Having identified this issue, O’Rourke goes on to examine the growing problem of autoimmunity and how some US medical care systems are recognizing and reorganizing to treat the individuals with these disorders. Progress is slow though examples like the Mount Sinai Center for Post-COVID Care are beginning to organize care with the goal of managing, not curing these chronic illnesses.
In her own experience, O’Rourke finally found a physician who was interested and had extensive experience in treating these chronic illnesses who convinced her to take doxycycline for what he was convinced was chronic Lyme Disease. She vastly improved and was able to return to a somewhat normal life, become the mother of two children, and return to work, though her symptoms continued to return from time to time. She even tried a FMT, a fecal microbiota transplant, traveling to England to undergo the therapy.

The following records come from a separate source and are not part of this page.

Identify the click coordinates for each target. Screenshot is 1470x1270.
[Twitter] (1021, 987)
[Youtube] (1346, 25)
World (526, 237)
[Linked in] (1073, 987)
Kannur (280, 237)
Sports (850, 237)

O’Rourke has given voice to a huge number of individuals suffering with these conditions. In her final chapter The Wisdom Narrative, she quotes Virginia Woolf’s essay on ‘Being Ill’, Susan Sontag’s book, ‘Illness as Metaphor’, Atul Gawande’s ‘Being Mortal’, and the medical sociologist, Arthur Frank, as she delves into the question of whether illness can lead to wisdom, i.e. is there any redemptive value in being sick?. Frank divides illness narratives into three categories: restitution (you’re sick but you get cured), chaos (experiencing life without sequence or discernable causality of your illness) and quest (the ability to synthesize the patient experience into a meaning of some kind). For O’Rourke and others living with these chronic disabling conditions, it is a chaos narrative, one to be tolerated and managed. What she is seeking ultimately, is an American health system that trains doctors to tolerate uncertainty (that old Keatsian negative capability) and enables them to practice in a manner which can support this chaos and provide empathy and care to the individuals who live with chronic illness.
Not an easy book to read and I’m still trying to sort out the science in her claims, but I think it’s potentially a ground breaker and a means for a paradigm shift for medicine, as was Gawande’s ‘Being Mortal’ and the Institute of Medicine’s 1999 report on medical errors. ‘To Err is Human’. For now, I come down on the side of it being an important book which should be read by people with these conditions and by their doctors. (Addendum: Since writing this, I’ve exchanged emails with a noted rheumatologist who has been focused on long haul COVID for 2 years, and he holds O’Rourke’s book in high esteem, quoting her in the final sentence of his own book on these chronic conditions!).